* [INSTRUCTIONS FOR THE TASK] What lines in the records below contain the string "right"? Copy every one.
=-=-=
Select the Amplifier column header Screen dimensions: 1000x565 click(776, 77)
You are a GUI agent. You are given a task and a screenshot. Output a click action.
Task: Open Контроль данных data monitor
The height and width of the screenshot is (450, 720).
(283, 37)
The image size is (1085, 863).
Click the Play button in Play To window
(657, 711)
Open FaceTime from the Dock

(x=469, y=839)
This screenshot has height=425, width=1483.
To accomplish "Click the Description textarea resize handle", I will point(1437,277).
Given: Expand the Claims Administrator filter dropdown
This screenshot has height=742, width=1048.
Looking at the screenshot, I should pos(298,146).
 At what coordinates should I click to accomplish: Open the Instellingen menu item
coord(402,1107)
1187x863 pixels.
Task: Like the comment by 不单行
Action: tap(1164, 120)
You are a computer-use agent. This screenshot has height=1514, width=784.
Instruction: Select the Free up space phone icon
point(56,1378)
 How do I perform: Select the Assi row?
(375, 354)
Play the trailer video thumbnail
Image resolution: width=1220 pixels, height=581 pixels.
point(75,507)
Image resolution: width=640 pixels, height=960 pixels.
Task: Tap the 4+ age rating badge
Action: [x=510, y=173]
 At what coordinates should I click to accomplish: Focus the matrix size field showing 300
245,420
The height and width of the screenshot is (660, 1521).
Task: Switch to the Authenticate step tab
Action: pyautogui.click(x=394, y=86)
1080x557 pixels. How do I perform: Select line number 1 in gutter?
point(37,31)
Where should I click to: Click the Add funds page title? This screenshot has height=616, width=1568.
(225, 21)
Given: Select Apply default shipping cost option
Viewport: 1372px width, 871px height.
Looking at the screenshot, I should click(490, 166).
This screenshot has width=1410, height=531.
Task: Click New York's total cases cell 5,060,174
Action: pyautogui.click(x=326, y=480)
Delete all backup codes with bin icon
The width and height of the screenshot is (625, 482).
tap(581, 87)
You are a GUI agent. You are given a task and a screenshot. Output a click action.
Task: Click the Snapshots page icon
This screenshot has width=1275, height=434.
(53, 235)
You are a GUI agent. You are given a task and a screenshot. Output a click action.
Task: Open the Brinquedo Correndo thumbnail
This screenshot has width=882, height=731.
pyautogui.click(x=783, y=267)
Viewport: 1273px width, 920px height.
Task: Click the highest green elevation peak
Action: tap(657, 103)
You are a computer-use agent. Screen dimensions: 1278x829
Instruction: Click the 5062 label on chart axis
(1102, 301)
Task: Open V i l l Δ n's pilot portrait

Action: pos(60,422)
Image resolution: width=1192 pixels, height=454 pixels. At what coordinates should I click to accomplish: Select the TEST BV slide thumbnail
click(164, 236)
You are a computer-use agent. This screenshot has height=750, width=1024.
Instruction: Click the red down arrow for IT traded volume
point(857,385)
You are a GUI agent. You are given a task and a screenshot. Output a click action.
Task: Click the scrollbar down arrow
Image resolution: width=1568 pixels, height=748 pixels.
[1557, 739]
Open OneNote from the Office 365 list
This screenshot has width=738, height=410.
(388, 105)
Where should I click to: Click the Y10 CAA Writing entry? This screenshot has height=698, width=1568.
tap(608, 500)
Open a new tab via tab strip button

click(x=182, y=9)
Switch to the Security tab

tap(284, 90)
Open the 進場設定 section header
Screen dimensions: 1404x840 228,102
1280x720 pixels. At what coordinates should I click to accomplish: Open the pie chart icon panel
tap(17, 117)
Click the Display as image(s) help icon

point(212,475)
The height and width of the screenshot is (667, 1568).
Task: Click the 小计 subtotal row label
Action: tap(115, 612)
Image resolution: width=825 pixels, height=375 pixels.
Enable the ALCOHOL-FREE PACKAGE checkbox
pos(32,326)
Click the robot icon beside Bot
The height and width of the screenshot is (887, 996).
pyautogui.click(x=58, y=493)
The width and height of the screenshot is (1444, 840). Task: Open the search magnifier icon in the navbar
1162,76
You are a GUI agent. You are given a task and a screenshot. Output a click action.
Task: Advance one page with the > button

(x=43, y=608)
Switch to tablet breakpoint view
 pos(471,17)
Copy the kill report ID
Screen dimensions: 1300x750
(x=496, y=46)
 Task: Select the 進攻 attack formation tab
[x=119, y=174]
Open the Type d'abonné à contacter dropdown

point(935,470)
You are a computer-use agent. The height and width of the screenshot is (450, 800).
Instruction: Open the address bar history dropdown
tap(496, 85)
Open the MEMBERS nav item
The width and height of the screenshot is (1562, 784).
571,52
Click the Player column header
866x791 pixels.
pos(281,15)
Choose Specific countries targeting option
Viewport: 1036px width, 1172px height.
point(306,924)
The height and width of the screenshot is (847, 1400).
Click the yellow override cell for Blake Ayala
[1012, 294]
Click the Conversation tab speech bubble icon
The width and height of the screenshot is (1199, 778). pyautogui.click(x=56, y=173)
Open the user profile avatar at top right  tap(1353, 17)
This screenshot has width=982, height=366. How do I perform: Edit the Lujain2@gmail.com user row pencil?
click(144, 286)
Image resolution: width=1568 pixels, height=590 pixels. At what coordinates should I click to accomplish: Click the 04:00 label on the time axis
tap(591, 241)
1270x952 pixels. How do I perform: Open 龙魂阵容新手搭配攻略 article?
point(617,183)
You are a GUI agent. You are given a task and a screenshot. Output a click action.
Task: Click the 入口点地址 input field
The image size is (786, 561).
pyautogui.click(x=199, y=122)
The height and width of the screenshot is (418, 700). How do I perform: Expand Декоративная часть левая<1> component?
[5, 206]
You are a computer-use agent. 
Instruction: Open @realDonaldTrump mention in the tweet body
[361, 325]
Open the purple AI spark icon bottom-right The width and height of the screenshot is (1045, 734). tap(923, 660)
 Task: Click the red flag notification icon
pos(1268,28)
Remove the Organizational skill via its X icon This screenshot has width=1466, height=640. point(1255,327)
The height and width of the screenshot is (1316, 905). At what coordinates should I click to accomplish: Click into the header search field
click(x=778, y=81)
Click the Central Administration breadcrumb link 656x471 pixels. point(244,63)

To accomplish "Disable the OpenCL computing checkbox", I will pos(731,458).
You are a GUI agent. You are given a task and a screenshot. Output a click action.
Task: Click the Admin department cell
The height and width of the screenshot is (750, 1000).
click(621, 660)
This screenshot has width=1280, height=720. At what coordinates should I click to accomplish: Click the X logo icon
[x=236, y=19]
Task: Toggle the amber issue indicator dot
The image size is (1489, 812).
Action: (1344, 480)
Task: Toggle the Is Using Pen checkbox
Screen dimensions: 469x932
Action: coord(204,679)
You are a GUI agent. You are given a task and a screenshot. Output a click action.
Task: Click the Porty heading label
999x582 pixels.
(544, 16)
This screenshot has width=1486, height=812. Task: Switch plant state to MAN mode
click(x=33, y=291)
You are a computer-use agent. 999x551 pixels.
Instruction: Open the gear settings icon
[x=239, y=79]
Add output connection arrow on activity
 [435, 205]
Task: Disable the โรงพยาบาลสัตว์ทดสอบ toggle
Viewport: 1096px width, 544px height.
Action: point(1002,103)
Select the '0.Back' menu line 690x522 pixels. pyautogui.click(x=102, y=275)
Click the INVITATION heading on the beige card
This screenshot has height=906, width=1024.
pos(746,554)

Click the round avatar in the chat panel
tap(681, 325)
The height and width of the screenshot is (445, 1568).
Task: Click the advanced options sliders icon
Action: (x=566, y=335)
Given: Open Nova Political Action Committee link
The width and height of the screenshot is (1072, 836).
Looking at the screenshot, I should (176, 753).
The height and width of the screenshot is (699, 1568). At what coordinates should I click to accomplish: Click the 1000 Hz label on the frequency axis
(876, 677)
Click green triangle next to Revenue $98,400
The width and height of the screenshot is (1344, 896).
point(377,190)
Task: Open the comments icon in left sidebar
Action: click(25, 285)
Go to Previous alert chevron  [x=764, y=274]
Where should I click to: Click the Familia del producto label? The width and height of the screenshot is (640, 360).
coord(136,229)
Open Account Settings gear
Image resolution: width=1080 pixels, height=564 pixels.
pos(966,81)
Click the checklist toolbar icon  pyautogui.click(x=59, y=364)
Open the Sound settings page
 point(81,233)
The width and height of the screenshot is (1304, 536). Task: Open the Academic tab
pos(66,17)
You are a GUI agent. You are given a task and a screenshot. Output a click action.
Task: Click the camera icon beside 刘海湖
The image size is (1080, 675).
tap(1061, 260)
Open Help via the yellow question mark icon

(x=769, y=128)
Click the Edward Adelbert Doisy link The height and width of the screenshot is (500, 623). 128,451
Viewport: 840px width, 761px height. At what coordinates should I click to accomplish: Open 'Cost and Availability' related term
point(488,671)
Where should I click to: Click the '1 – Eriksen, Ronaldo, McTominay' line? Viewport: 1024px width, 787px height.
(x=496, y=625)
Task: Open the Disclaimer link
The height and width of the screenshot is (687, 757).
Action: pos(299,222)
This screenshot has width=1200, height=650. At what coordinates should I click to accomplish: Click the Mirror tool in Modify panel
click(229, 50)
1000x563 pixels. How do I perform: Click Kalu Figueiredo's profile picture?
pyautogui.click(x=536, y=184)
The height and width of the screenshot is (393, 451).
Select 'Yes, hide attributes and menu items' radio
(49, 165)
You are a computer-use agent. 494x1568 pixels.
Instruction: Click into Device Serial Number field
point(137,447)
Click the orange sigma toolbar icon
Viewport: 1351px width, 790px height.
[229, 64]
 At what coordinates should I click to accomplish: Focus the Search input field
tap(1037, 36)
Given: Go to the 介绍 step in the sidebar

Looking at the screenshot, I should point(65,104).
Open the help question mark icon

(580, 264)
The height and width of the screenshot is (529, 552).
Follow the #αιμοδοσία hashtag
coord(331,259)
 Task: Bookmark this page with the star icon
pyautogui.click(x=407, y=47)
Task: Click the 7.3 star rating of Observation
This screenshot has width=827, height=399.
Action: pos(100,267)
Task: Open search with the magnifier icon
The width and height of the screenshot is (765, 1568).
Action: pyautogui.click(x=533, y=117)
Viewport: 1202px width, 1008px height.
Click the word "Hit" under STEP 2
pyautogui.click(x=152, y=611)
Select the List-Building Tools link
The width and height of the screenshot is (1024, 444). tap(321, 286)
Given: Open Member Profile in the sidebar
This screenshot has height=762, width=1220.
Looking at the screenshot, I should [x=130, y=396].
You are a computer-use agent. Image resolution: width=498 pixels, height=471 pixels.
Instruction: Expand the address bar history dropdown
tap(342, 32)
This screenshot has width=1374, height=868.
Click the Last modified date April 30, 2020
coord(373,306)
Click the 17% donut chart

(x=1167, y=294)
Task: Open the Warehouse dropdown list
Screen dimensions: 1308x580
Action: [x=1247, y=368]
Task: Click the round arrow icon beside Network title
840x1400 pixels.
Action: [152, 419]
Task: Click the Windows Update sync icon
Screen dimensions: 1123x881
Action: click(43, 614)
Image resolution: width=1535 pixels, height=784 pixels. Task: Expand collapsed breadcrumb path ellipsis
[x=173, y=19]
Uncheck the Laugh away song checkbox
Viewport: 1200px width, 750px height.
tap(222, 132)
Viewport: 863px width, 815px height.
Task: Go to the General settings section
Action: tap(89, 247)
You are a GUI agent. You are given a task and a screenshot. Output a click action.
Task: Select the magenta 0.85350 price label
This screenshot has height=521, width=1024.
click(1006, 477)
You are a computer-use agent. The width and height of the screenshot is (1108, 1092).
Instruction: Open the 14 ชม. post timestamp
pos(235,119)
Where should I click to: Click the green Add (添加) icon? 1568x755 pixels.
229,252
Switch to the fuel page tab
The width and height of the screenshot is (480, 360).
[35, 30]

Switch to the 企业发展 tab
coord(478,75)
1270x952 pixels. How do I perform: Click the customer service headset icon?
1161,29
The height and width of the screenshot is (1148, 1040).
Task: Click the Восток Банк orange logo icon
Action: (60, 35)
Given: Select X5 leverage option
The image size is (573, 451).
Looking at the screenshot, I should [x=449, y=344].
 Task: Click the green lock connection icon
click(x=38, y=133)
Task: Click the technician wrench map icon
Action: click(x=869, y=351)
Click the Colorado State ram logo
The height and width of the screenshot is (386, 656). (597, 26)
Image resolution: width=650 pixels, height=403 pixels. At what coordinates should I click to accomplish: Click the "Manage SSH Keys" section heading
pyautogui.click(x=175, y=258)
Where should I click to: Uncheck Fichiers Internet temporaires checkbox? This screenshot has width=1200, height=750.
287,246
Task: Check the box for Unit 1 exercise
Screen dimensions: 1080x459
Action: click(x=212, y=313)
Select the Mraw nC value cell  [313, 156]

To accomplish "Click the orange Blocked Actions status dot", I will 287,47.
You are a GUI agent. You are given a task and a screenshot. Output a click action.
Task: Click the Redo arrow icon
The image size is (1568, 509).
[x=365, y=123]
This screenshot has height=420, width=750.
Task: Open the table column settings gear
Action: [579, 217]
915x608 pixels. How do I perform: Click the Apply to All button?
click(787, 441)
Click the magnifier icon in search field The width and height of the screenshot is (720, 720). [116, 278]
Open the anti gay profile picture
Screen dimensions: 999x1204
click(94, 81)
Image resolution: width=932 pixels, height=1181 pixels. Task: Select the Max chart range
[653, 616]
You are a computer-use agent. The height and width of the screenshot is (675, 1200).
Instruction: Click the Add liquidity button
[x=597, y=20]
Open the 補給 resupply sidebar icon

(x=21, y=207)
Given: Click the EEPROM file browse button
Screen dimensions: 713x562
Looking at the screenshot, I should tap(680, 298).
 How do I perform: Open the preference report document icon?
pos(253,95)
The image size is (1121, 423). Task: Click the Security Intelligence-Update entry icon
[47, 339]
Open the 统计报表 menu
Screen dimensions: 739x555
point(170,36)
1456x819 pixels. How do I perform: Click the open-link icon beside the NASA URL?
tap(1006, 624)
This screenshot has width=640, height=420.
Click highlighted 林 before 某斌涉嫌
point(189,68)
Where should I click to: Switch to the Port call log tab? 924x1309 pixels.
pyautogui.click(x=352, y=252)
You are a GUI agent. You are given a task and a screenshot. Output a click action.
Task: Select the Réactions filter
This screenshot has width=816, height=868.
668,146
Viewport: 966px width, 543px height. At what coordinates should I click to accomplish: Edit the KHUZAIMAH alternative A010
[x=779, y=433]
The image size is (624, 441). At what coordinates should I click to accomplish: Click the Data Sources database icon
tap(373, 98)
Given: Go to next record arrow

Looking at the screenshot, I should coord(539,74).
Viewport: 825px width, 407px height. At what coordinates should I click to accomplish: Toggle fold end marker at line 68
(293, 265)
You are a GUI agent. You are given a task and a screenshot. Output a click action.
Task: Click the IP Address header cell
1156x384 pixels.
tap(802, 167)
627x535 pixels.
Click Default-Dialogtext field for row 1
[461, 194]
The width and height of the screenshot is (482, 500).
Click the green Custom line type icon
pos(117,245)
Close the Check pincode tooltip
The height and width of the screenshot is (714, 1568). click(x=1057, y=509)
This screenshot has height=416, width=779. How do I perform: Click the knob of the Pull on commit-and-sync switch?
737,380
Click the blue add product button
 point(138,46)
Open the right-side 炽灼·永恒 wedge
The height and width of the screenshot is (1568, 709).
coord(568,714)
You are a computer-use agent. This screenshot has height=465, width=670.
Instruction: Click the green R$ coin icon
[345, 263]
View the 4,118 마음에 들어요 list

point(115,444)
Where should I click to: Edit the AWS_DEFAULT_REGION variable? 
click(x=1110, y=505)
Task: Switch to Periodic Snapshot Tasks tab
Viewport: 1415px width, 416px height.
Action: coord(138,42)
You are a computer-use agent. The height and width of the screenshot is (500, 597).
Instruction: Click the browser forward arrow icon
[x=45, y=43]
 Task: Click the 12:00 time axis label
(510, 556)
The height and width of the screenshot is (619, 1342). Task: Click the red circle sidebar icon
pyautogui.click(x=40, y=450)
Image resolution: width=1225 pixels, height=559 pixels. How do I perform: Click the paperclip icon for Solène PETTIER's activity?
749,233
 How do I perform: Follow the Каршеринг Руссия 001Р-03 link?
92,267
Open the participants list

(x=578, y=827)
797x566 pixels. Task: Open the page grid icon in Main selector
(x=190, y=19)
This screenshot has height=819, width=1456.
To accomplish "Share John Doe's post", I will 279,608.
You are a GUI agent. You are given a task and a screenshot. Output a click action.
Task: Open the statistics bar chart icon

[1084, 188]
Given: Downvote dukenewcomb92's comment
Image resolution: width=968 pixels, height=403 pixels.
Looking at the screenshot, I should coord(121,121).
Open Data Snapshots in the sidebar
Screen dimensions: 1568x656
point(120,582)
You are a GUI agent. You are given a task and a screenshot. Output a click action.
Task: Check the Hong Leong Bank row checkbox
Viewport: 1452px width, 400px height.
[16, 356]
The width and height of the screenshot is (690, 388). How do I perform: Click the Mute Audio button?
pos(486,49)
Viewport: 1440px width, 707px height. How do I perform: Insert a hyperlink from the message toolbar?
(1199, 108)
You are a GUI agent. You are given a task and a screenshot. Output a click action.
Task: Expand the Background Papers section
=-=-=
* [WRITTEN ANSWER]
Open the user profile avatar at top right  tap(1353, 17)
Open the purple AI spark icon bottom-right The width and height of the screenshot is (1045, 734). tap(923, 660)
Open the right-side 炽灼·永恒 wedge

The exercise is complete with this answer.